Esistono incontri che ti cambiano la vita: quelli romantici, quelli illuminanti, quelli che ti fanno mettere in discussione tutto. E poi esistono i match di dating natalizi.
Quelli sì che ti fanno mettere in discussione tutto, soprattutto la tua sanità mentale.
Era domenica pomeriggio, pioveva – come sempre nel Kent – e io, nel mio stato di vulnerabilità emotiva e capelli crespi, ho fatto la fatale scelta: scaricare SantaMatch, la nuova app di appuntamenti “a tema natalizio”.
Già il nome avrebbe dovuto farmi riflettere.
E invece no.
Primo match: un uomo vestito da elfo.
Non ironicamente.
Non come costume per una recita scolastica.
No, no: nella vita reale.
Con tanto di campanellini inclusi.
Mi scrive:
«Ciao dolce renna solitaria, vuoi venire con me al Mercatino delle Meraviglie?»
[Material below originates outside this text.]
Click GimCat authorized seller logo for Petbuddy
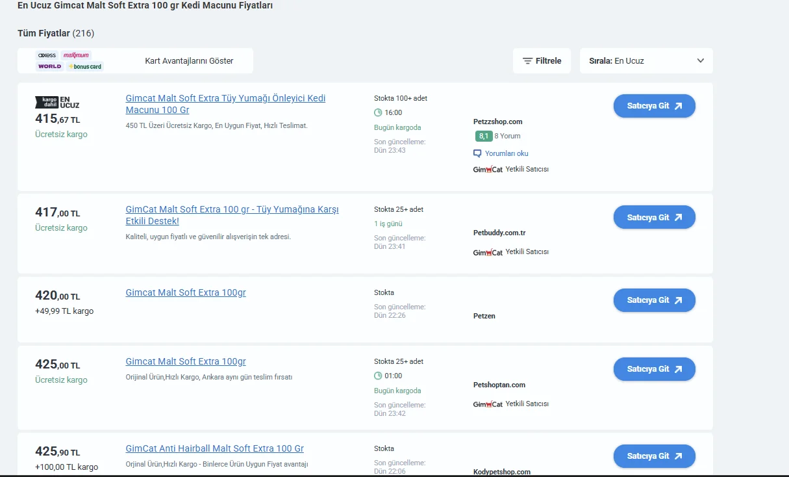This screenshot has height=477, width=789. (488, 252)
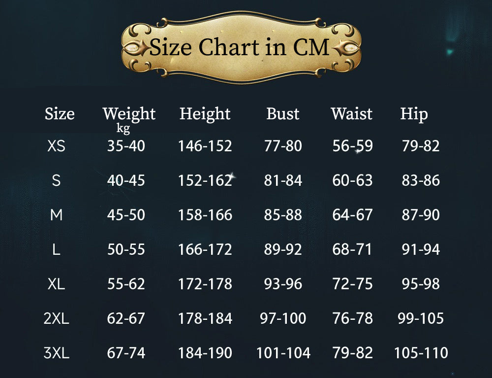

Ho sospirato così forte da far tremare la tenda.
Vivian ha riso per dieci minuti.
Gavin ha detto: «Amore, se accetti quell’appuntamento devi preparare un piano B, C e D… e anche una via di fuga attraverso un camino.»
Rachel, ottimista patologica, ha suggerito: «Magari è una persona dolce!»
Kate invece: «Se ti vibra l’intuizione, seguila.»
La mia intuizione? Fuggire.
Dopo un’ora di riflessione ho deciso di rispondere con educazione:
«Grazie, ma credo di essere allergica ai campanellini.»
Fine del match.
Eppure l’episodio mi ha fatto pensare.
Forse a dicembre diventiamo tutti un po’ più folli.
Forse cerchiamo qualcuno che ci faccia compagnia tra una lucina e l’altra, anche se è vestito da elfo.
O forse – molto più probabilmente – dovrei cancellare l’app e dedicarmi a qualcosa di meno rischioso, tipo saltare senza paracadute.
Conclusione: la vita sentimentale di Pippa Pickle può sopravvivere a molte cose, ma non agli elfi digitali.